Shortly after 6 p.m. on April 18, 2012, Chattanooga Police Investigator Joseph Montijo said Tuesday in Hamilton County Criminal Court, he was called to 1643 Ocoee St. where taxi driver Nathan Deere had been found slumped over in his blood-stained Millennium cab.
The crime scene investigator said he went to Erlanger Hospital and ran DNA and blood tests on the comatose victim, who died the following day, and then returned to the crime scene on Ocoee to process evidence found there.
Around midnight that same day, after Investigator Montijo had gone off duty and returned home, he was called back to the police service center, he told jurors.
This time, he said, his job was to run blood, DNA and other tests on 18-year-old Christopher Christian Padgett – the suspected killer, already in custody.
He need not have hurried.
Four and a half years later, the case against Padgett is just now going to trial. If things go as planned, a jury soon will get to decide whether he is guilty of the first-degree murder and other charges he faces.
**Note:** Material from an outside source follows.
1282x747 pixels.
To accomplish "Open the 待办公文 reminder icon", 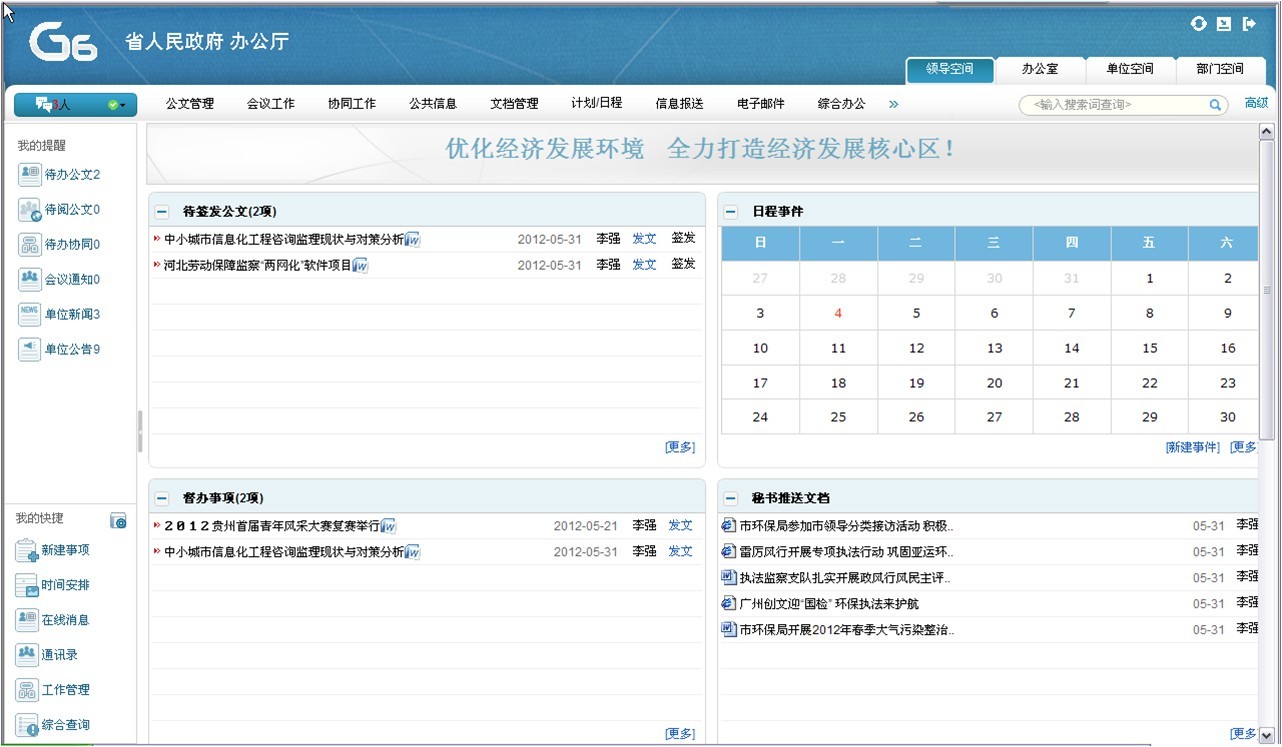I will tap(29, 174).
Despite an earlier request that his trial be moved to another jurisdiction due to unfavorable publicity, it is being held in Chattanooga. The widespread publicity never materialized and Tuesday’s courtroom contained lots of empty seats.
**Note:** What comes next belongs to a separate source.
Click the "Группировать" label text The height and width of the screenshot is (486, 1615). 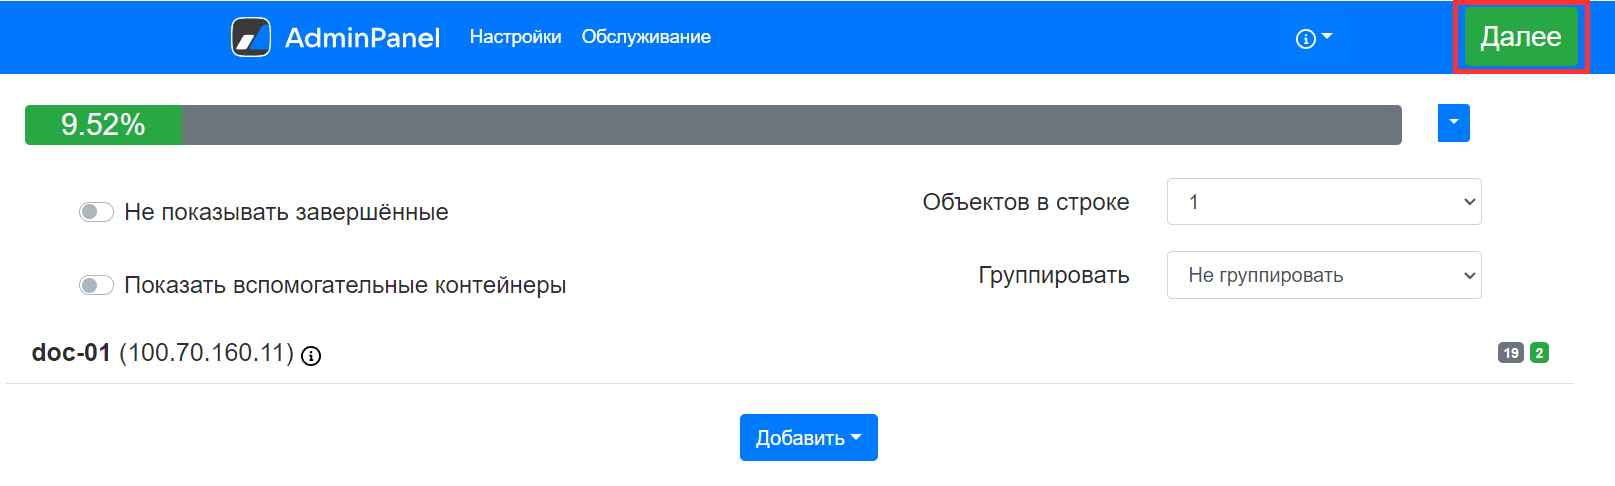1053,275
Tuesday, in meticulous detail, Investigator Montijo described his part in the investigation of the fatal shooting, and the evidence discovered at and near the crime scene.
He said blood stains on the inner edges of both the driver and passenger front seats in the cab – as well as clothing and other objects lying on the floor between them – clearly indicated a major trauma had taken place inside the vehicle.
There was so much blood, he said, that it sometimes made collecting evidence difficult. For example, he said, a $5 bill lying on the floor, the only money found in the cab, was so thoroughly saturated that it was impossible to get fingerprints off it.
However, he said, police were able to find other evidence. For example, he noted, there was a trampled “path” through the tall grass in a nearby field leading away from the cab.
After following the direction of the trail for less than a block, investigators came to the backyard of 1700 Olive where they located a cell phone that turned out to belong to Nathan Deere.
The trial will resume Wednesday morning.